In their response, the firm denied the allegations. Although it accepted that Mr Barca had shouted and sworn at Ms Shirin, it defended the claim by arguing that he shouted and swore at all his staff and even at clients.
Tribunal decision
The tribunal upheld four of Ms Shirin’s claims of unlawful harassment on the ground of age and two allegations of unlawful harassment on the ground of sex but dismissed her claim of discrimination on the basis that Mr Barca treated everyone badly.
Ten months later, on the first day of the hearing to decide what remedy should be awarded, the firm argued for the first time that all six of the upheld allegations had been brought outside the statutory time limit. The firm claimed that as Ms Shirin had not made an application to extend time, the tribunal did not have jurisdiction to award any damages.

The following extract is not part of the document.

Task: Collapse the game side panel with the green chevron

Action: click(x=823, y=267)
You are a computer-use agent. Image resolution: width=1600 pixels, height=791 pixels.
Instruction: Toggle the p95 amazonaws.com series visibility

The tribunal found that it would have been inequitable to deny Ms Shirin a remedy on the basis that she was out of time because her claim for constructive dismissal was held not to be discriminatory. In any event it considered that there was no prejudice to the firm and it was just and equitable to extend time. It therefore awarded her compensation for injury to feelings plus aggravated damages in respect of the harassment on the ground of sex.
One of the grounds of appeal was that the tribunal’s decision to extend time at the remedy hearing was an error of law.
EAT decision
The EAT rejected the firm’s argument on the time issue, holding that this was based on an erroneous premise – namely that Ms Shirin should have applied to extend time once her former employers had raised the issue at the remedy hearing.
As the issue had already been decided by the tribunal and was now “res judicata” (meaning a matter already adjudicated), the firm could not now try to overturn the decision made in the liability hearing. It also noted that Wilson Barca LLP had not appealed the liability judgment. The finding of unlawful harassment therefore stood.
The EAT also noted that the effect of allowing the appeal would be that no compensation would be awarded and that this would be incompatible with the liability judgement. In any event, the EAT made clear that it would have upheld the tribunal’s decision to extend time in these circumstances, had it been necessary to do so.
However, it upheld the appeal against the amount of compensation awarded on the basis that the tribunal’s reasoning was insufficient to explain the amount of the award. The assessment of compensation was therefore remitted to the same tribunal for redetermination.
Comment
In tribunal cases where liability and remedy are to be determined at separate hearings this case makes clear that employers cannot raise time limit issues after the liability hearing.